The Parliament had enacted SARFAESI Act, 2002 to speed up recoveries of the banks with special powers to enforce secured assets without the intervention of the courts. The Act envisages issuing of various notices in the process of enforcement of security interest which are as under:

1) Demand Notice
2) Possession Notice
3) Notice of Sale
4) Sale Notice

The Act envisages compliance of various provisions as to the issuance of the above said notices and the violation of which would render the action initiated by the banks to be illegal. Hence, the significance of compliance with the various provisions governing the issuance of the said notices is discussed in this article.

  1. Demand notice

Issuance of a demand notice is the first step in the process of enforcement of secured assets. Without first issuing the said demand notice, no further action to exercise the right of enforcement could be initiated. The entire action of enforcement of security interest, therefore, hinges on the demand notice.

Section 13(2) of the Act mandated issuance of a notice to a borrower to discharge in 'full' his liabilities within sixty days from the date of notice as a precondition to exercising all or any of the rights under
Section 13(4) of the Act. 

Section 13 (2) of the Act provides for the issuance of notice if the following two conditions are satisfied:

  1. A borrower, who is under liability to a secured creditor under a security agreement, makes any default in repayment of secured debt or any instalment thereof.
  2. His account in respect of such debt is classified by the secured creditor as Non-Performing Asset (NPA).

It is clear from the above that the notice contemplated under Section 13(2) could be issued only after classifying the account as NPA due to default in repayment of secured debt or any instalment thereof. As per the Prudential Norms issued by the RBI, an account needs to be classified as NPA even for technical reasons like non-submission of stock statements etc.  Hence, it appears that only default in repayment of the debt, ie, 'financial default', is covered by this Section for issuance of notice under Section 13(2) and not where an account turned NPA for any technical reasons. 

It is referred to as 'Notice' in Section 13(2) of the Act, whereas it is referred to as 'Demand Notice' in the Security Interest (Enforcement) Rules, 2002. The word 'Notice' has not been defined in the Act, whereas the expression 'Demand Notice' has been defined by Rule 2(b) of the said Rules as under:

'Demand Notice’ means the notice in writing issued by a secured creditor or authorised officer, as the case may be, to any borrower pursuant to Sub-Section (2) of Section 13 of the Act.'


Should the borrower be given an opportunity of hearing before the issuance of demand notice?

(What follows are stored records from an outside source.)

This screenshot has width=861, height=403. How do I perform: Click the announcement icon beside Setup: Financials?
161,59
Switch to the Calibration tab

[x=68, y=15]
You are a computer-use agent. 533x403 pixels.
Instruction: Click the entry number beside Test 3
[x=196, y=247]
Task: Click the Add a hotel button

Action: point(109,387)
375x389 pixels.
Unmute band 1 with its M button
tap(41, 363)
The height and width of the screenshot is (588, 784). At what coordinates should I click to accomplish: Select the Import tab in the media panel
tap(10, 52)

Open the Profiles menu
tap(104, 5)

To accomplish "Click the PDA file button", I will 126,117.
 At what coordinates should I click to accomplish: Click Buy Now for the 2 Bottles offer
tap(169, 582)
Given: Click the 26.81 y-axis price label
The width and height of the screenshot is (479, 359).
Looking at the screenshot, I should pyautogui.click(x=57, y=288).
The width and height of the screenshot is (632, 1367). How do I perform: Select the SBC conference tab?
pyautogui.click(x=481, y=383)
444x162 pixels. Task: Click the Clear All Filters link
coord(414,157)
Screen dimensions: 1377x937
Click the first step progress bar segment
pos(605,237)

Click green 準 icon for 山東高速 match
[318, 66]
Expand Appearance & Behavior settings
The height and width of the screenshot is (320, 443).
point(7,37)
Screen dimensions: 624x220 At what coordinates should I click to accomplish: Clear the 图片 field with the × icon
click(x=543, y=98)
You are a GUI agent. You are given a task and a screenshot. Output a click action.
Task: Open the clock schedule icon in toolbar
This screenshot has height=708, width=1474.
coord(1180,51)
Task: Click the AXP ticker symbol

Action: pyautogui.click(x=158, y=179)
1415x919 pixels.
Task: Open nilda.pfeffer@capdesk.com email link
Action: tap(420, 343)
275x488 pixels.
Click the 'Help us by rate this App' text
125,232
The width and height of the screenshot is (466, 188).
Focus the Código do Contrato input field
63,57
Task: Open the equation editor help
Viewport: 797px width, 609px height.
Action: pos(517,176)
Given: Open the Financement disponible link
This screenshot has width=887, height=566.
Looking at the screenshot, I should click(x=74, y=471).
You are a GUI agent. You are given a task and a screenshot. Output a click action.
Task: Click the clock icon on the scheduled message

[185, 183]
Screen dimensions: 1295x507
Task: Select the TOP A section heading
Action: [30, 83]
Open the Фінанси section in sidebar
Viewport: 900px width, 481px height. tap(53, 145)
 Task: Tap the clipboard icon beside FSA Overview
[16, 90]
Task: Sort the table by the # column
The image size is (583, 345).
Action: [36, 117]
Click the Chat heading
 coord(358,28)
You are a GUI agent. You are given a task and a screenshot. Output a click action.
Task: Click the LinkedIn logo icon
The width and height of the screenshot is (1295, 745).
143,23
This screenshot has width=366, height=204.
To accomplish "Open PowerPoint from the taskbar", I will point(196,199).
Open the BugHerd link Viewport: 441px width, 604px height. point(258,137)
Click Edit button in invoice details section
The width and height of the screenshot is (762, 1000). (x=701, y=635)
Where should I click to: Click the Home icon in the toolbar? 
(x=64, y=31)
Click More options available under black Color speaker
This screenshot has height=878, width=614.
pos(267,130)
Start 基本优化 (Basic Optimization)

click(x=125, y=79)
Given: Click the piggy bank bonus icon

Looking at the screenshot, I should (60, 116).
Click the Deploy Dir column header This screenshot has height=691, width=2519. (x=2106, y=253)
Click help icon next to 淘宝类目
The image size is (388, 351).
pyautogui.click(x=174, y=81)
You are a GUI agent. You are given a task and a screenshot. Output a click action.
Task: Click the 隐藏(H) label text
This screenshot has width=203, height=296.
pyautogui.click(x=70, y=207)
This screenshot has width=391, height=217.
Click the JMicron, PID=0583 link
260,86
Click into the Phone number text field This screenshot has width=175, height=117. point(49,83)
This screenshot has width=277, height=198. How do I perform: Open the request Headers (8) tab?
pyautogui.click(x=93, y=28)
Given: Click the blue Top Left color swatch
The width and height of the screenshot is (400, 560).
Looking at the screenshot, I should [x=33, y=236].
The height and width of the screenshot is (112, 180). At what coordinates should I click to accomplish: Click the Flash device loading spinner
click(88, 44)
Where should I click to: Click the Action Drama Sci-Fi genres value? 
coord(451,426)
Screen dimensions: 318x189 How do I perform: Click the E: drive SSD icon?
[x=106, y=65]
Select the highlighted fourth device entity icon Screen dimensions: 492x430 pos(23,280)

When this Act was enacted, the constitutional validity of the same was challenged before the Supreme Court, in the case of Mardia Chemicals Limited vs ICICI Bank, on the grounds, inter alia, that the Act did not provide an opportunity of hearing to a borrower before issuing notice under Section 13(2) of the Act. The Supreme Court held that no hearing was required and observed as under:

'76. In regard to the submission made by the parties as indicated in the preceding paragraphs, we would like to make it clear that issue of a notice to the debtor by the creditor does not attract the application of principles of natural justice. It is always open to tell the debtor what he owes to repay. No hearing can be demanded from the creditor at this stage.'

Therefore, there is no requirement of providing any opportunity of hearing to a borrower before issuing notice under Section 13(2) of the Act.